The top part of the sheet on the left side shows the calculation for "L" which is used in determining the size of the secondary mirror to use and is self explanatory. The next section shows some distances including the requirements for the cage height. The remainder of the left side is miscellaneous values that again are self explanatory.
The right side of the sheet is devoted to weights for the various eyepiece combinations.
These are the calculations to determine the length of the truss poles. I needed 3D coordinates for this. I pictured the telescope pointed straight up for this with up/down being the Z axis. The first section calculates "Z" which is the variable I used for distance from the top of the mirror cell to the bottom of the secondary cage.

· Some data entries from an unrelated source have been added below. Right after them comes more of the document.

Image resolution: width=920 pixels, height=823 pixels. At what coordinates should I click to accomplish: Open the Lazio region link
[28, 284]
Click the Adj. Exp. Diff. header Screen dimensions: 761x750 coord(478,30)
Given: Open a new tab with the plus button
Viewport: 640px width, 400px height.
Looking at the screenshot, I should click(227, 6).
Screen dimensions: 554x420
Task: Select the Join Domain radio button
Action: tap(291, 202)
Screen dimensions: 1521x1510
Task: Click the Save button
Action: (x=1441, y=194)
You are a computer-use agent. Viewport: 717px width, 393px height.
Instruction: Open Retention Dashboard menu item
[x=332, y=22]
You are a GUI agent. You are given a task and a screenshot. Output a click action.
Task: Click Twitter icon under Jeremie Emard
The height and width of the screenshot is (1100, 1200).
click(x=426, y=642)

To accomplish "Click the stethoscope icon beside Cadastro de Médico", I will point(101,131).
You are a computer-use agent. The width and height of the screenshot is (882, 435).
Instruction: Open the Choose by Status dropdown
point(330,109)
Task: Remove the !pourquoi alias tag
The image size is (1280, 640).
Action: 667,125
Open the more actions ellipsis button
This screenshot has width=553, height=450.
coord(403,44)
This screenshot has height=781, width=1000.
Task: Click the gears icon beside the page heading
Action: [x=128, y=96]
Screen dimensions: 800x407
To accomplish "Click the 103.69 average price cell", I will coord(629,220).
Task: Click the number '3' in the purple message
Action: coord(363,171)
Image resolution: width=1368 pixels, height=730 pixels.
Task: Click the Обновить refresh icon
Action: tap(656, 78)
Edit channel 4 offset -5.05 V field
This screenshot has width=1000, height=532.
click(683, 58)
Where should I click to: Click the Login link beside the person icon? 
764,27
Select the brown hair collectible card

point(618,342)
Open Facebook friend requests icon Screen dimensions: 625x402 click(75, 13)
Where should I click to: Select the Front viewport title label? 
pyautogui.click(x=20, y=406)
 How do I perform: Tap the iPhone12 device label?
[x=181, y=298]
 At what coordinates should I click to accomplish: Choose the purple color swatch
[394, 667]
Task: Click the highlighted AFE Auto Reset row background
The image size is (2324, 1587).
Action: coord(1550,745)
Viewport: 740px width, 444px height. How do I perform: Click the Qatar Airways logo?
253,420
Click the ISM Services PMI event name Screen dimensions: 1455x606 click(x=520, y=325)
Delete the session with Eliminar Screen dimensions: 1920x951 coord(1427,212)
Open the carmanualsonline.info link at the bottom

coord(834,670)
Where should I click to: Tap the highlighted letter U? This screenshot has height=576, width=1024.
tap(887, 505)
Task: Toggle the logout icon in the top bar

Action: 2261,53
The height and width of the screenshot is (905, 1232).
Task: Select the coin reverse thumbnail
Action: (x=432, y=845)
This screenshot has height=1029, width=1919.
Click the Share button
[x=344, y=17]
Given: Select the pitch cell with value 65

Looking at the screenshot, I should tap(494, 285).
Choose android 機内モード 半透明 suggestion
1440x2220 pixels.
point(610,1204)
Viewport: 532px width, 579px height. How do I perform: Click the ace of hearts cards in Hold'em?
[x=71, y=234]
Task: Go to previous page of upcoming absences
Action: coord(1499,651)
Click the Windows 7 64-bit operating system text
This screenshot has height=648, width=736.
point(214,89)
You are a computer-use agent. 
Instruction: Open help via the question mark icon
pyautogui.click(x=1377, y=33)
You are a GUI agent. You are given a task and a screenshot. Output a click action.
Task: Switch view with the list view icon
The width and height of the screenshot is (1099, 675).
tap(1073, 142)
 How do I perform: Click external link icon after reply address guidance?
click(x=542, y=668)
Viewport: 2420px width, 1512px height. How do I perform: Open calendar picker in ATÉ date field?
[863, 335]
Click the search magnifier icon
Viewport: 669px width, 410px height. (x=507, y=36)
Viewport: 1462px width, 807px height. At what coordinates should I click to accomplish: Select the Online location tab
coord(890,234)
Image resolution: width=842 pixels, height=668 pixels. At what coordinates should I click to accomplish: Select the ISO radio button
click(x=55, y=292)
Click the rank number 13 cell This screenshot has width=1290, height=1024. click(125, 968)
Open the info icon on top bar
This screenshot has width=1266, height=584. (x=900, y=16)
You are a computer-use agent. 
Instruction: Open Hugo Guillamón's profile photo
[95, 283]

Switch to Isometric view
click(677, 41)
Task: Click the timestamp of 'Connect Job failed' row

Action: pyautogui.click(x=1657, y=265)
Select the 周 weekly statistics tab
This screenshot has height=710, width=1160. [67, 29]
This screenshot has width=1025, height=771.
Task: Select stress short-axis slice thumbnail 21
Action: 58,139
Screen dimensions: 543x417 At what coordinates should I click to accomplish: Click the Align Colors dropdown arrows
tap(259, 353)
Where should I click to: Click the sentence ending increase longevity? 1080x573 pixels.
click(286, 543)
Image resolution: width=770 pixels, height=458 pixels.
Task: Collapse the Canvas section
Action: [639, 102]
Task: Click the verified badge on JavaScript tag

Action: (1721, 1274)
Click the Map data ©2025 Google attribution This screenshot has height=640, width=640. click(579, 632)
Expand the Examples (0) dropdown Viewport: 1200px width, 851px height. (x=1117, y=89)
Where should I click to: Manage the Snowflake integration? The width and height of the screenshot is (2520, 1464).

| F | True focal length of the telescope according to Swazy. |
| L | Distance from center of the secondary mirror to eyepiece. |
| Light path inside cage | Distance from the bottom of the secondary cage to the center of the secondary mirror. |
| Cell above mirror | Distance from the top of the mirror to the top of the mirror cell. |
| Eyepiece adj | |
| Hasp block | Height of the wood hasp blocks. |
| Unadjusted Z | This is F minus all the other factors described above. |
The next section is distances on the X or Y axis. I was able to simplify the math a bit by putting the connect points on the mirror cell on a virtual box that is the same width as the widths of the connectors on the secondary cage. I did this by placing the truss tube centers 1/2" from the inside of the mirror cell.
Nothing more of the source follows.